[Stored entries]
*****

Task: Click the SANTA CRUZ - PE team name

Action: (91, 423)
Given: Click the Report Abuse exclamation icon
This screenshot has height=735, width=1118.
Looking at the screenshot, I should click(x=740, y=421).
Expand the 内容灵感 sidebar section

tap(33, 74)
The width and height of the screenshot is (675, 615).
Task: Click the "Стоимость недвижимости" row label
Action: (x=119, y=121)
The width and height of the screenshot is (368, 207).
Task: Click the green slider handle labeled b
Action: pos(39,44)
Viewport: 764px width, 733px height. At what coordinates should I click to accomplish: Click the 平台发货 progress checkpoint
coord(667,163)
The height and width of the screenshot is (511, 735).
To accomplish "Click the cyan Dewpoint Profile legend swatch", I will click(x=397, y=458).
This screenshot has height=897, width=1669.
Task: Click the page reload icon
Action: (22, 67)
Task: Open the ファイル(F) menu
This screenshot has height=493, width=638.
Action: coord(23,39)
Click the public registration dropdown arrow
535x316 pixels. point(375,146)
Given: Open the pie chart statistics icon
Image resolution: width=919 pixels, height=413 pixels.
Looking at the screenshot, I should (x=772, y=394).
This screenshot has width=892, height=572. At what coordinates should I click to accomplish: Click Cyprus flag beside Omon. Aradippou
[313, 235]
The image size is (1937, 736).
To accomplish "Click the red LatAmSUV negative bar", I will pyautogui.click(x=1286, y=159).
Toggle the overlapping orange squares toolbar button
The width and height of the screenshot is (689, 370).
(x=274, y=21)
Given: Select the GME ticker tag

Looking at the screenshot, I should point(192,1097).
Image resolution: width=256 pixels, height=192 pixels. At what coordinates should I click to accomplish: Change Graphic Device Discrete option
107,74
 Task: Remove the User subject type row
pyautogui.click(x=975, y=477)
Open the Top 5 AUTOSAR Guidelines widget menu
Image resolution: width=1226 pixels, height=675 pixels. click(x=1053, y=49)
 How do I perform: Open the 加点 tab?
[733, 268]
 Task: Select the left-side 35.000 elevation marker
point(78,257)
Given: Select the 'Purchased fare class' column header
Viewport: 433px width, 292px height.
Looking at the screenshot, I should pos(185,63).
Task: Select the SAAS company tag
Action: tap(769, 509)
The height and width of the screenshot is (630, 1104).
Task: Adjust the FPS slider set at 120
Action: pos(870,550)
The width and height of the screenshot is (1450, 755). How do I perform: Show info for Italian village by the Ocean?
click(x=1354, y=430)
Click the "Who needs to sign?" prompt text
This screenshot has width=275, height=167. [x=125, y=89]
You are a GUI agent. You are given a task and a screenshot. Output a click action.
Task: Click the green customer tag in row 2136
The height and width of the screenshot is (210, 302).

*****

Reproduce the preceding records exactly and completely.

__The answer__
Task: Click the SANTA CRUZ - PE team name

Action: (91, 423)
Given: Click the Report Abuse exclamation icon
This screenshot has height=735, width=1118.
Looking at the screenshot, I should click(x=740, y=421).
Expand the 内容灵感 sidebar section

tap(33, 74)
The width and height of the screenshot is (675, 615).
Task: Click the "Стоимость недвижимости" row label
Action: (x=119, y=121)
The width and height of the screenshot is (368, 207).
Task: Click the green slider handle labeled b
Action: pos(39,44)
Viewport: 764px width, 733px height. At what coordinates should I click to accomplish: Click the 平台发货 progress checkpoint
coord(667,163)
The height and width of the screenshot is (511, 735).
To accomplish "Click the cyan Dewpoint Profile legend swatch", I will click(x=397, y=458).
This screenshot has height=897, width=1669.
Task: Click the page reload icon
Action: (22, 67)
Task: Open the ファイル(F) menu
This screenshot has height=493, width=638.
Action: coord(23,39)
Click the public registration dropdown arrow
535x316 pixels. point(375,146)
Given: Open the pie chart statistics icon
Image resolution: width=919 pixels, height=413 pixels.
Looking at the screenshot, I should (x=772, y=394).
This screenshot has width=892, height=572. At what coordinates should I click to accomplish: Click Cyprus flag beside Omon. Aradippou
[313, 235]
The image size is (1937, 736).
To accomplish "Click the red LatAmSUV negative bar", I will pyautogui.click(x=1286, y=159).
Toggle the overlapping orange squares toolbar button
The width and height of the screenshot is (689, 370).
(x=274, y=21)
Given: Select the GME ticker tag

Looking at the screenshot, I should point(192,1097).
Image resolution: width=256 pixels, height=192 pixels. At what coordinates should I click to accomplish: Change Graphic Device Discrete option
107,74
 Task: Remove the User subject type row
pyautogui.click(x=975, y=477)
Open the Top 5 AUTOSAR Guidelines widget menu
Image resolution: width=1226 pixels, height=675 pixels. click(x=1053, y=49)
 How do I perform: Open the 加点 tab?
[733, 268]
 Task: Select the left-side 35.000 elevation marker
point(78,257)
Given: Select the 'Purchased fare class' column header
Viewport: 433px width, 292px height.
Looking at the screenshot, I should pos(185,63).
Task: Select the SAAS company tag
Action: tap(769, 509)
The height and width of the screenshot is (630, 1104).
Task: Adjust the FPS slider set at 120
Action: pos(870,550)
The width and height of the screenshot is (1450, 755). How do I perform: Show info for Italian village by the Ocean?
click(x=1354, y=430)
Click the "Who needs to sign?" prompt text
This screenshot has width=275, height=167. [x=125, y=89]
You are a GUI agent. You are given a task and a screenshot. Output a click action.
Task: Click the green customer tag in row 2136
The height and width of the screenshot is (210, 302).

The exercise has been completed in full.